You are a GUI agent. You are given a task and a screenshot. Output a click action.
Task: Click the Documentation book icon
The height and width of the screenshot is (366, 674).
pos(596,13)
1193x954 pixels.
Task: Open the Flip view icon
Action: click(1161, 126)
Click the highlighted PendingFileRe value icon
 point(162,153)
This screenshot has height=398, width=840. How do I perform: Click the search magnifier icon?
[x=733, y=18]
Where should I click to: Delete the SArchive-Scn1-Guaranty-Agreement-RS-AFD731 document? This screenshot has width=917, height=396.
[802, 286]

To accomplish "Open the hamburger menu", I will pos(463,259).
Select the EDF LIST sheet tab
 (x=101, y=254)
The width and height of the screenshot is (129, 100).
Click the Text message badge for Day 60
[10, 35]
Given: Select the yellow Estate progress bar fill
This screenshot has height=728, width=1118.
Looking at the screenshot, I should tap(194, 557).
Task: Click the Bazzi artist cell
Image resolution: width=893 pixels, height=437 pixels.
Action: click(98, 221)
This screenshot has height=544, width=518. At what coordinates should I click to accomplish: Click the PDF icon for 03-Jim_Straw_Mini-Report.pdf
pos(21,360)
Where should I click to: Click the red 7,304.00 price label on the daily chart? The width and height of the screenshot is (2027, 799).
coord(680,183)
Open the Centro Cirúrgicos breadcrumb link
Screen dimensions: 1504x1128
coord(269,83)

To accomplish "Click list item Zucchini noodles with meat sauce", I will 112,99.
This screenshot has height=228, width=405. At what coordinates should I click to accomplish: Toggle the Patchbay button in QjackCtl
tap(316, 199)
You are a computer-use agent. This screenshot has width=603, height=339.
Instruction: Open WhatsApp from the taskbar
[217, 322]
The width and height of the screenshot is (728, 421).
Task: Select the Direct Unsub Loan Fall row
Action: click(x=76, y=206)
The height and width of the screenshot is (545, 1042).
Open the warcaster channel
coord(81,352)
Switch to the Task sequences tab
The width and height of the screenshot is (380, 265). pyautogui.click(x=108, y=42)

** LA RICHIESTA **
Riscrivi tutte le righe qui sopra sostituendo "Where should I click to" con "Which point should I click to" e lasciando invariato tutto il resto.

** RISPOSTA SCRITTA **
You are a GUI agent. You are given a task and a screenshot. Output a click action.
Task: Click the Documentation book icon
The height and width of the screenshot is (366, 674).
pos(596,13)
1193x954 pixels.
Task: Open the Flip view icon
Action: click(1161, 126)
Click the highlighted PendingFileRe value icon
 point(162,153)
This screenshot has height=398, width=840. How do I perform: Click the search magnifier icon?
[x=733, y=18]
Which point should I click to: Delete the SArchive-Scn1-Guaranty-Agreement-RS-AFD731 document? This screenshot has width=917, height=396.
[802, 286]

To accomplish "Open the hamburger menu", I will pos(463,259).
Select the EDF LIST sheet tab
 (x=101, y=254)
The width and height of the screenshot is (129, 100).
Click the Text message badge for Day 60
[10, 35]
Given: Select the yellow Estate progress bar fill
This screenshot has height=728, width=1118.
Looking at the screenshot, I should tap(194, 557).
Task: Click the Bazzi artist cell
Image resolution: width=893 pixels, height=437 pixels.
Action: click(98, 221)
This screenshot has height=544, width=518. At what coordinates should I click to accomplish: Click the PDF icon for 03-Jim_Straw_Mini-Report.pdf
pos(21,360)
Which point should I click to: Click the red 7,304.00 price label on the daily chart? The width and height of the screenshot is (2027, 799).
coord(680,183)
Open the Centro Cirúrgicos breadcrumb link
Screen dimensions: 1504x1128
coord(269,83)

To accomplish "Click list item Zucchini noodles with meat sauce", I will 112,99.
This screenshot has height=228, width=405. At what coordinates should I click to accomplish: Toggle the Patchbay button in QjackCtl
tap(316, 199)
You are a computer-use agent. This screenshot has width=603, height=339.
Instruction: Open WhatsApp from the taskbar
[217, 322]
The width and height of the screenshot is (728, 421).
Task: Select the Direct Unsub Loan Fall row
Action: click(x=76, y=206)
The height and width of the screenshot is (545, 1042).
Open the warcaster channel
coord(81,352)
Switch to the Task sequences tab
The width and height of the screenshot is (380, 265). pyautogui.click(x=108, y=42)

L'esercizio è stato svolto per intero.